Pore Structure and Mechanical Properties of FRCC in the Freeze-thaw Environment: a Review
WU Weizhe1, LIU Yang1,2, ZHANG Yixin1,2,*, HUANG Jianshan3, YAN Guowei1
1 College of Civil Engineering, Huaqiao University, Xiamen 361021, Fujian, China 2 Key Laboratory for Structural Engineering and Disaster Prevention of Fujian Province, Xiamen 361021, Fujian, China 3 Xiamen Branch of CCCC Third Harbor Engineering Co., Ltd., Xiamen Jiehang Engineering Testing Technology Co., Ltd., Xiamen 361006, Fujian, China
Abstract: Fiber reinforced cement composites (FRCC) is a multiphase composite composed of fiber, matrix and fiber-matrix interfacial transition zone. The microscopic pore structure and meso fiber-matrix interaction determine its durability. The periodic increase and decrease of environmental temperature in cold regions cause cementitious materials to undergo freeze-thaw cycles, rapidly decreasing durability. Therefore, based on the mechanism of FRCC freeze-thaw damage, this paper summarizes the influence of freeze-thaw cycles on the pore structure and mechanical pro-perties of FRCC and analyzes the relationship among them. The effects of the different freeze-thaw cycles on the FRCC's fiber type, content, aspect ratio, and pore characteristic parameters are first investigated in this paper.

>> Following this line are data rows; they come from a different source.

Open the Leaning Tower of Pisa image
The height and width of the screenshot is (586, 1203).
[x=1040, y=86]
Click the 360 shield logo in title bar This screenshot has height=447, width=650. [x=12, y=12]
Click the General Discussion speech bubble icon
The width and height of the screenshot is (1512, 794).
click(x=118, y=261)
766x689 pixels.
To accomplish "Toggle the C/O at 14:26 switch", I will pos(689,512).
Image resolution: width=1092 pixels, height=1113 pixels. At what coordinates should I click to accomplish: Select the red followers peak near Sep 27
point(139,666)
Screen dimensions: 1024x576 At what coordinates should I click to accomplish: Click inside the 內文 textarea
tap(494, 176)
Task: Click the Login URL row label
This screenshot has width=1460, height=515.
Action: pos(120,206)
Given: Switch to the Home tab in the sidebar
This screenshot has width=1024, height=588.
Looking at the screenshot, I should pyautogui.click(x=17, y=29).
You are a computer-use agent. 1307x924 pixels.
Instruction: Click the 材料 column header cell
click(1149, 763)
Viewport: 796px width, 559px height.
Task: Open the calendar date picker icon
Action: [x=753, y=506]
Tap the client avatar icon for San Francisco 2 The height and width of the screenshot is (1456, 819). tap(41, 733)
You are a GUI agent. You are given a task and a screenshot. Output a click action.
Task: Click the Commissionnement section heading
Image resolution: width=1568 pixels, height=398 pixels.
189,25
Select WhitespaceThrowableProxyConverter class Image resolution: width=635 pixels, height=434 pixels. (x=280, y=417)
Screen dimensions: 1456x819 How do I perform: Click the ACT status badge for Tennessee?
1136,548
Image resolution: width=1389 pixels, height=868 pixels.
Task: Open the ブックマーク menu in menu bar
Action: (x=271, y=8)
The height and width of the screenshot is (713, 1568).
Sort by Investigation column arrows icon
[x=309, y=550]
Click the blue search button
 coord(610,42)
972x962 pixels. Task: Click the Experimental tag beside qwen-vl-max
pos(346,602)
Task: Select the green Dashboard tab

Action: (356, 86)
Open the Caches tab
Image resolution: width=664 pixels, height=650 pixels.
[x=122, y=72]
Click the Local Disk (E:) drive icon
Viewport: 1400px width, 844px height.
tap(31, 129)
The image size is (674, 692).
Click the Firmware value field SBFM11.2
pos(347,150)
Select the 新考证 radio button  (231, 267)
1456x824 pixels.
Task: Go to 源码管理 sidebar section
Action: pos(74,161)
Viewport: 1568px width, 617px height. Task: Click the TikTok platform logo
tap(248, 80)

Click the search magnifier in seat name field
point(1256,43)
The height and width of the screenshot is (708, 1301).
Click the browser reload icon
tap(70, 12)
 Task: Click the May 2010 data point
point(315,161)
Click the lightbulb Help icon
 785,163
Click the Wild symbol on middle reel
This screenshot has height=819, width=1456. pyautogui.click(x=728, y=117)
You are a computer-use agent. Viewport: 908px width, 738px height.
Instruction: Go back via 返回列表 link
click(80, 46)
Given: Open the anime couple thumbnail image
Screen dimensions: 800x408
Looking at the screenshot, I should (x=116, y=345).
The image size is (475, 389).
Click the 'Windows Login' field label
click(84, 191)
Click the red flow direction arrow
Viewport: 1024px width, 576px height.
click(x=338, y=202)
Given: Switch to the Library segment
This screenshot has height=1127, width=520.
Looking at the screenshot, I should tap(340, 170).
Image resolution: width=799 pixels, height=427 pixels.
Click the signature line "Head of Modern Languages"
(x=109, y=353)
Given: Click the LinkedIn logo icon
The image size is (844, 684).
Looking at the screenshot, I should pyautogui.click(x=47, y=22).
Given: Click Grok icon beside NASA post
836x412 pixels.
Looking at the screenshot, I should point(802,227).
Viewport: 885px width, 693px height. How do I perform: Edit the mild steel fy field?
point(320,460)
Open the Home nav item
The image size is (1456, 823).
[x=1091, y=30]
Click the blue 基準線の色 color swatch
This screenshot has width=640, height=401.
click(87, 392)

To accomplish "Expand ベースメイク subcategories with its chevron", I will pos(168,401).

After that, the relationship between the mechanical properties of FRCC in the freeze-thaw environment and the fiber's inherent properties, fiber-matrix interface bonding property, and relationship between them is examined. Ultimately, the existing freeze-thaw damage models of FRCC based on pore structure are summarized, and the prospect of establishing multi-scale freeze-thaw damage models is proposed.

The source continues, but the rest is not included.